“The Pearlfishers,” by Georges Bizet,
At Sydney Opera House, until August 4.
Reviewed by Helen Musa
Unlike “Carmen,” Bizet’s opera “The Pearlfishers,” is effectively a one-tune show. With the all-time favourite duet, “In the Depths of the Holy Temple” sung by the two male protagonists Nadir and Zurga early in Act I (and frequently rerpised), any director is bound to enhance the action with by dancing and opulent settings, as is the case with this straightforward re-mounting of the 2000 production by Swedish director Ann-Margret Petterson, with original choreography by Rosetta Cook.

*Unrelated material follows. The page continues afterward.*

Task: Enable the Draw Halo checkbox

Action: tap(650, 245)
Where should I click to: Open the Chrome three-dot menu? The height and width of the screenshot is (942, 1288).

Originally intended by Bizet to be set inMexico, the story instead became a monument to 19th century Orientalism, with exotic rituals in temples and people with morals considered lax by the French middle classes of the composer’s time.
Small matter than neither Bizet nor this production’s set designer John Conklin have any idea of what Sri Lanka might look like – the flashback narrative is filtered through the selective memory of the now-aged colonialist Zurga.
That could also explain why three of the main characters Nadir, Leila and the High Priest Nourabad have Muslim names yet worship the Hindu deities Brahma and Siva, while the set features huge statues of the Buddha, and the Priest (Jud Arthur) is costumed like an Achaemenid Persian. Along with the exotic vaguely oriental dancing and the masks of the acolytes, it is a splendid hotchpotch of exoticism.
The three significant principals sing their parts beautifully, with the Opera Australia chorus at its very strongest under the eyes of French conductor Guillaume Tourniare the chorus master Michael Black, rising to a magnificent crescendo at the end of Act II in the prayer/song to Lord Brahma.
In the role of Nadir, Henry Choo’s tenor has evidently matured into a powerful dramatic voice. As his opposite number, Zurga, baritone Andrew Jones mixes torment with force, while as the priestess Leila, Nicole Car personifies beautiful, cold purity.
I had issues with the interpretations, often oddly formal and unsympathetic. The two men seemed reluctant to embrace each other with the passion demanded by the music, as if intimidated by the program notes’ frequent reference to homoeroticism in the work.
And why is it that when handling The Mysterious East, directors resort to stylising hand gestures (it happened in the company’s current productions of “Madama Butterfly” and “Aida”, too) instead of treating them like human beings?
It is understandable that Leila as a holy woman might keep her hands off Nadir, but the couple’s lack of intimacy also seemed at odds with the music.
The objections aside there was beautiful choral music, and the fine voices of the four principals provided sufficient pleasure to quell this reviewer’s reservations.